8 ERP Data Migration Challenges Most Teams Underestimate

Published on March 11th 2026

8 ERP Data Migration Challenges Most Teams Underestimate

Introduction

Most ERP projects do not fail because the software lacks features. And they rarely collapse because teams refuse to adopt the system.

What quietly causes friction is something far less visible - legacy data.

Data that worked fine in an older system often behaves very differently once it moves into a new ERP: Fields don’t match, records duplicate, reports start showing numbers that don’t feel right. Suddenly, the problem is not the ERP at all.

These are the ERP data migration challenges teams usually underestimate. They don’t appear to be a problem at first. But left unchecked, they can slow down the entire transformation.

Top 8 Underestimated ERP Data Migration Challenges

#1 You Fell for the “Excel Import” Trap

At some point, almost every team says it: “We’ll just export everything to Excel and upload it into the new ERP.”

It sounds simple and feels manageable. On the surface, it looks like a shortcut.

But spreadsheets don’t understand relationships between records. They don’t preserve system logic. They don’t warn you when customer IDs, tax rules, or inventory mappings no longer align with the new structure.

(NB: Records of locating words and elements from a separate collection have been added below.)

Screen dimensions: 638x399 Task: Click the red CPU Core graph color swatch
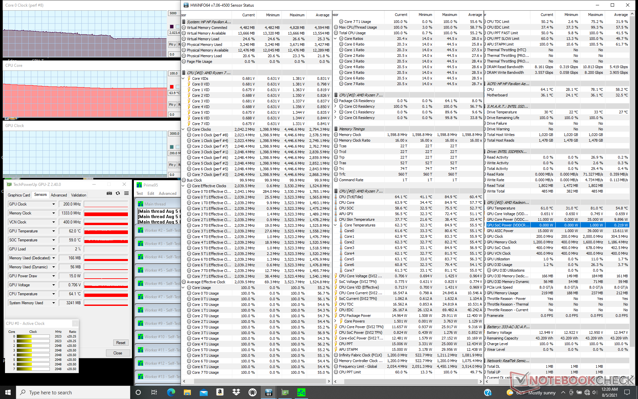[x=171, y=87]
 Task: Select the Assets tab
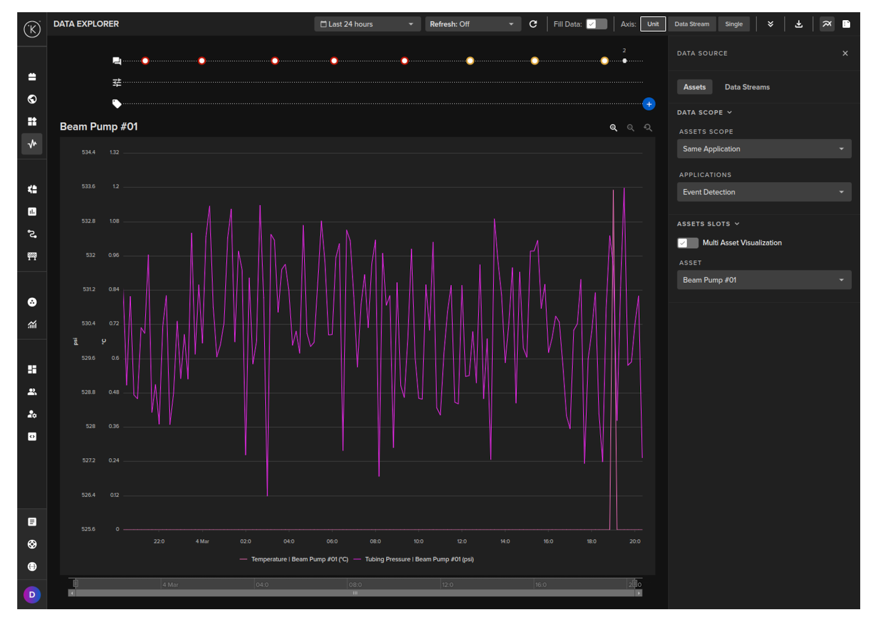pos(694,87)
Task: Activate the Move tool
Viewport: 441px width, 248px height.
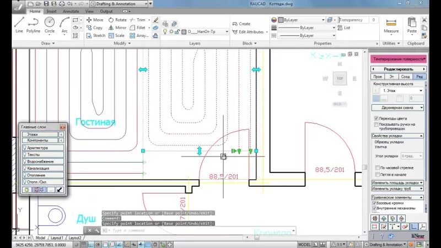Action: [95, 20]
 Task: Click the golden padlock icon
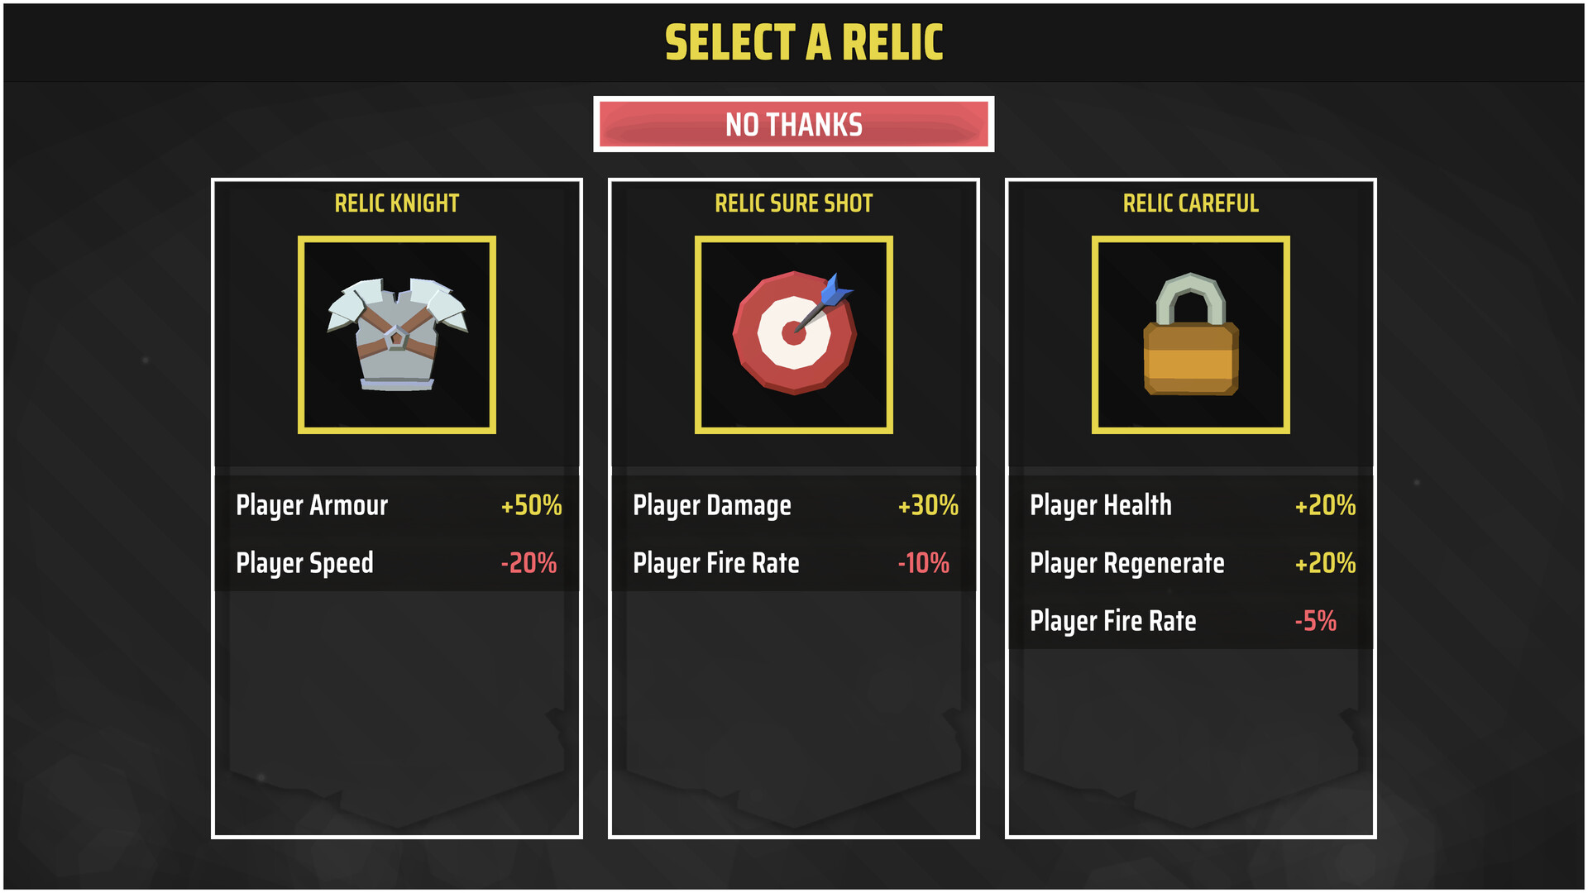pos(1191,335)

What looks like a clean table often hides years of inconsistencies, such as duplicate entries, outdated fields, and missing dependencies.

The problem isn’t Excel itself. It’s the assumption that existing data can get the job done.

The risk doesn’t always show up on day one; it appears later.

  • Reports don’t match old numbers.
  • Orders fail because required fields were skipped.
  • Financial balances look slightly different, but no one can immediately explain why.

Data should be migrated with its structure intact. Field-level transfer is not enough. Relationships, dependencies, and validation rules must be preserved inside the new system.

How Uncanny addresses this: We map data at the relational level, not just field-to-field. Before migration, we validate how records connect inside the new ERP to ensure structural accuracy, not just successful uploads.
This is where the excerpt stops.